- _ACTIONS TO TAKE_
1 - Answer these questions from the dry bean passage, marking each answer with its letter.
(a) About how many acres of dry beans did Messing reach over the next few years?
(b) Which planter does he use?
(c) What does the two-step harvest require?
2 - For each statement below, say whether the dry bean passage supports it, answering yes or no and quoting the words that decide it.
(a) Messing plants his beans on 30-inch rows.
(b) Direct harvest uses two passes through the field.
(c) Messing prefers air or vacuum planters to the plate planter.
3 - Reproduce the section of the dry bean passage that begins at the words "Over the next" and stops after the words "completely planting out.".

In planning for year two, he knew hand pulling and feeding the beans manually through the combine was unsustainable. He started searching for used equipment. Because he’s in the Wolverine State’s bean country, there was plenty of field equipment for his scale of growing.
“With the advent of direct harvest, the old two-step harvest equipment and a lot of cultivators and things became readily available,” he said. (Direct harvest is the process in which beans are harvested by a single-pass combine. Two-step requires undercutting and windrowing the plants and then combining them after they have dried.)
Over the next few years, Messing increased to about 10 acres of dry beans. He plants 12 varieties on 30-inch rows with an International 800 plate planter. He likes the plate planter because it allows him to seed small quantities of beans as opposed to air or vacuum planters, which he said have a difficult time completely planting out.

- _INPUT DATA_
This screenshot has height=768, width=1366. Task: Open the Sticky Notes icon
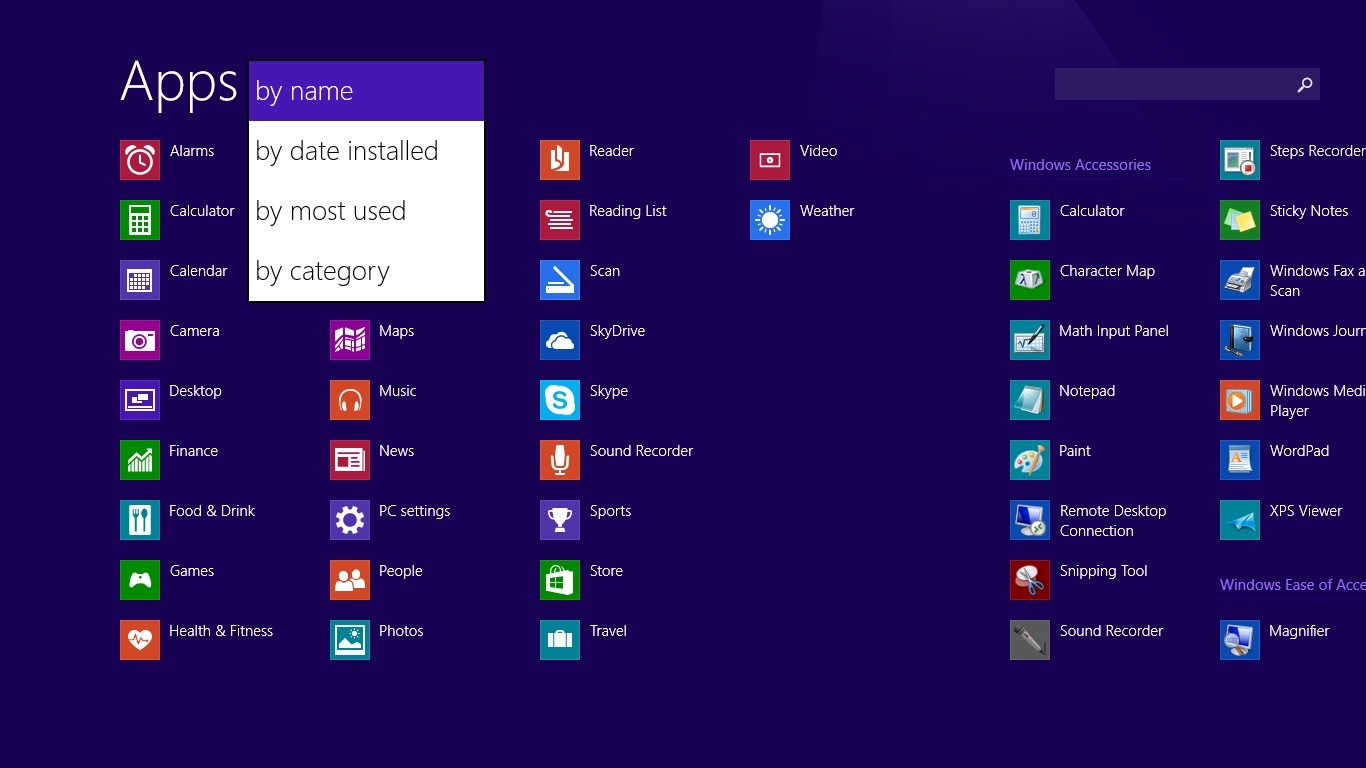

- _EXERCISE RESULTS_
1 -
(a) About 10 acres.
(b) An International 800 plate planter.
(c) Undercutting and windrowing the plants, then combining them after they have dried.

2 -
(a) Yes: "He plants 12 varieties on 30-inch rows"
(b) No: "beans are harvested by a single-pass combine"
(c) No: "He likes the plate planter because it allows him to seed small quantities of beans as opposed to air or vacuum planters"

3 -
Over the next few years, Messing increased to about 10 acres of dry beans. He plants 12 varieties on 30-inch rows with an International 800 plate planter. He likes the plate planter because it allows him to seed small quantities of beans as opposed to air or vacuum planters, which he said have a difficult time completely planting out.